Незнакомка говорила на идише с каким-то странным прищелкивающим акцентом.

«Кто она? — подумала Дебора, молча разглядывая смуглое лицо, похожее на сморщенную абрикосовую косточку. — Арабка, марокканка?»

— Мой отец был друзом, а мать из Курдистана, — сказала старуха.

Разговор получался какой-то нелепый, вернее, говорила одна старуха, по-хозяйски усевшаяся на единственный стул, вытянувшая ноги в потертых мужских ботинках.

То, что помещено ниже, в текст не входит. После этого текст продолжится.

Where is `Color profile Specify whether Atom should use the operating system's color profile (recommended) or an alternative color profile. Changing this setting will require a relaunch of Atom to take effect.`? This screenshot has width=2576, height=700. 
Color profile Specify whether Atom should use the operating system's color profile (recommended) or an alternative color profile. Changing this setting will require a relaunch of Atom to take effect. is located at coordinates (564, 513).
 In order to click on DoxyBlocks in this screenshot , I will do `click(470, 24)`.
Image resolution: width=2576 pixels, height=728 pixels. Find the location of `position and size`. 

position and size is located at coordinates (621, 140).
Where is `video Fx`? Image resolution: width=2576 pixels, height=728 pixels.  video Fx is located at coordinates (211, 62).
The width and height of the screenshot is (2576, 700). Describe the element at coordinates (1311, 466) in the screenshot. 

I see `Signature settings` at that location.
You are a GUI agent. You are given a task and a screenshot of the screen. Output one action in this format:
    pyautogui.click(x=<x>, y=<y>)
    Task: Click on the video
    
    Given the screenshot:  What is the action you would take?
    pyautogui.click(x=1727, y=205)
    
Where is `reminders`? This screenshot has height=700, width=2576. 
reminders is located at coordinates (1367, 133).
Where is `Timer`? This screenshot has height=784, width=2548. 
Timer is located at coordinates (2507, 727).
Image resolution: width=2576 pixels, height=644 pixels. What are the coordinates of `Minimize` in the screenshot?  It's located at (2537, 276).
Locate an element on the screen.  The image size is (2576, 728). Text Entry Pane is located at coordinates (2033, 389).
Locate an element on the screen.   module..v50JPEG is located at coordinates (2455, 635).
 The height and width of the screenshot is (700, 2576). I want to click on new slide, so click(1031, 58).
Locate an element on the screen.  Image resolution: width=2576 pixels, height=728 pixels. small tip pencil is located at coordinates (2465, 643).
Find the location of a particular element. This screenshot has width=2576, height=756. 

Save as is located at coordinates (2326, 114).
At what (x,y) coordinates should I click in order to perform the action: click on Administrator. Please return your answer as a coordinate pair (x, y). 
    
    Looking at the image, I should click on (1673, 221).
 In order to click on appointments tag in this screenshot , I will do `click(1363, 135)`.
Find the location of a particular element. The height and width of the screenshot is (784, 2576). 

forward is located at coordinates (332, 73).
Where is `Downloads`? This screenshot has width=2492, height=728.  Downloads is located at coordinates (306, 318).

Хозяйка слушала ее и часто-часто кивала.

— …здоровые, краснощекие, с ямочками на руках, на семь поколений вперед, — говорила гостья, — при двух условиях. Во-первых, каждому из них предстоит ответить на простой вопрос: «Умеешь ли ты любить?»; а во-вторых, дочь свою назовешь Нура-Агува, очень подходящее для нее имя. А внучке потом подскажут имя правнучки… И так до седьмого колена.

Гостья пожевала губами, сплела замком морщинистые пальцы, дунула на них… Сказала после паузы, заполненной тревожным тиканьем старых ходиков:

— Пойду я, пожалуй. Ты меня не ищи потом. Меня считай что нет. Я свое дело сделала.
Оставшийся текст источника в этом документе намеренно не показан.